$4.6 million training! The trillion parameter model of the dark side of the moon tops the open source list, another DeepSeek moment for domestic models-gonglubian

“AI unicorns are back in the spotlight.” An AI industry insider sighed, referring to the recent performance of domestic large models.

The latest example is Moon’s Dark Side’s trillion-parameter reasoning model Kimi K2 Thinking, which reportedly basically surpasses leading closed-source models such as GPT-5 and has topped global open-source model rankings.

Notably, this model was trained at a relatively low cost. Sohu Tech learned that the training cost for Kimi K2 Thinking was about $4.6 million (roughly RMB 32 million).

That breaks DeepSeek’s record. DeepSeek previously disclosed that its V3 model cost only $5.6 million to train, which once shocked the global AI community; now Kimi K2 Thinking has cut that by another million dollars.

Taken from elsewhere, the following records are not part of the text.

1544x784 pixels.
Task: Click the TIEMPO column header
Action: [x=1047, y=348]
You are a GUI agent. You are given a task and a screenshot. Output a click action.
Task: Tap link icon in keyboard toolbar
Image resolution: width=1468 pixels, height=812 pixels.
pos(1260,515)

“This is China’s closest moment to OpenAI,” “another DeepSeek moment,” many commented. Besides Moon’s Dark Side, Zhipu and MiniMax’s models have also recently gained traction overseas.

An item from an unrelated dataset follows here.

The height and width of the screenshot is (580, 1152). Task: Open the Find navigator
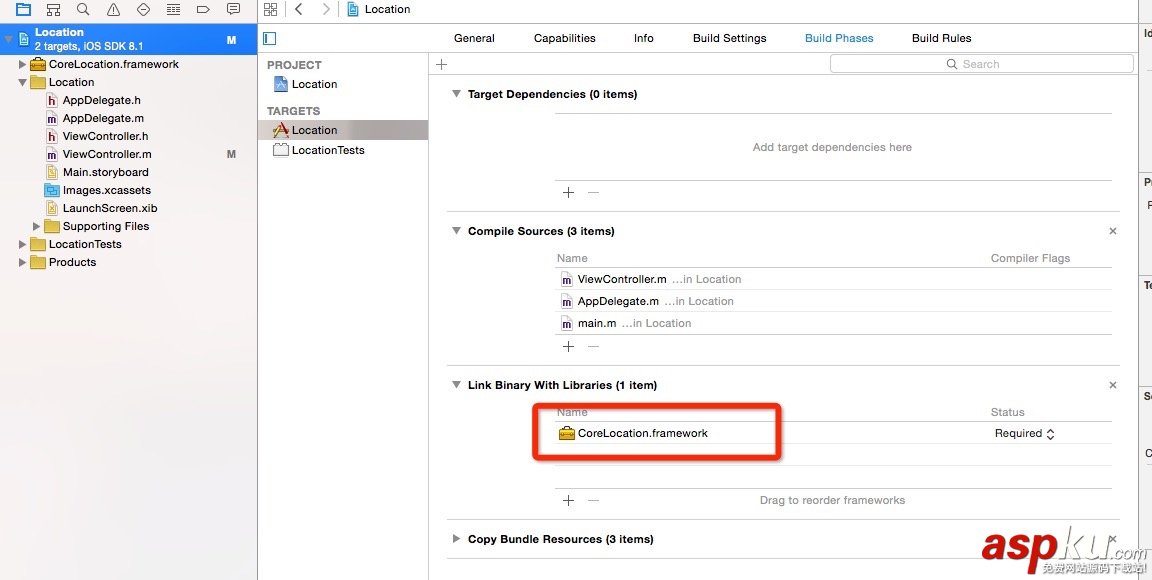(83, 9)
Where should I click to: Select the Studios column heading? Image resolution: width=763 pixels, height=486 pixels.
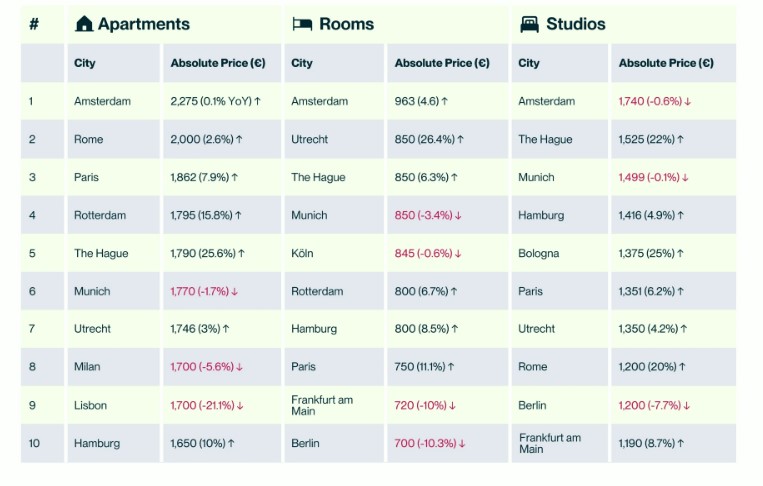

DeepSeek-R2 hasn’t arrived yet and seems no longer the center of attention; once-dominant domestic AI unicorns are returning to the global stage as they try to reclaim technological discourse.

“Another DeepSeek moment”

Trillion parameters, open-source top ranking, catching up to GPT-5… these are the attention points around Moon’s Dark Side’s new reasoning model Kimi K2 Thinking.

Official evaluations show the model exceeds or approaches GPT-5 and Claude Sonnet 4.5 across reasoning, coding, and other capabilities, and achieved SOTA results on several benchmarks including the “Humanity’s Last Exam.”

20251110_225028_003

“This is a historic breakthrough for open-source models.” In Artificial Analysis (AA)’s latest global comprehensive model evaluation, Kimi K2 Thinking jumped to second place worldwide, only one point behind GPT-5.

20251110_225028_004

In AA’s agent benchmark τ2-Bench, on telecom tasks Kimi K2 Thinking rose to first place, outperforming GPT-5, Claude Sonnet 4.5, Grok4 and other leading models.

Moon’s Dark Side’s introductory post about the model on overseas social platforms garnered more than 4.4 million views in a few days, again shifting overseas perceptions of Chinese large models; some commentators called it another “DeepSeek moment.”

This model was trained at a lower cost than DeepSeek. Sohu Tech learned from insiders that Kimi K2 Thinking’s training cost was about $4.6 million—far below investments by OpenAI and others, and breaking DeepSeek-V3’s about $5.6 million training cost record.

“Compared with top U.S. models, this cost is very low. Most Chinese models operate on similar budgets; many companies don’t have that many chips available, so it comes down to who trains better,” an AI practitioner said.

Why Kimi K2 Thinking could be trained so cheaply has not been detailed in a public technical paper; the industry believes it stems from optimizations in algorithms, architecture, and post-training, with a key point being adoption of native INT4 quantization.

INT4 refers to a quantization technique in large language models that reduces the numerical precision of model parameters to lower storage and compute needs while trying to preserve performance.

Moon’s Dark Side researcher Liu Shaowei wrote that during K2-Thinking development they found that as generated sequence length grows, achieving low-latency inference requires an INT4 QAT (quantization-aware training) scheme that incurs smaller quantization loss—this also significantly improved the efficiency of post-training reinforcement learning.

Asked why not adopt “more advanced” formats, Liu said it was to better support non-Blackwell-architecture hardware. “In the large-model era, quantization is a concept that can sit alongside SOTA and Frontier, and can even accelerate a model’s path to the Frontier,” he wrote.

However, many tests show Kimi K2 Thinking is rather “talkative.” In AA’s intelligence index evaluation it consumed a total of 140 million tokens—2.5 times DeepSeek V3.2’s usage and twice GPT-5’s—raising inference cost and slowing speed to some extent.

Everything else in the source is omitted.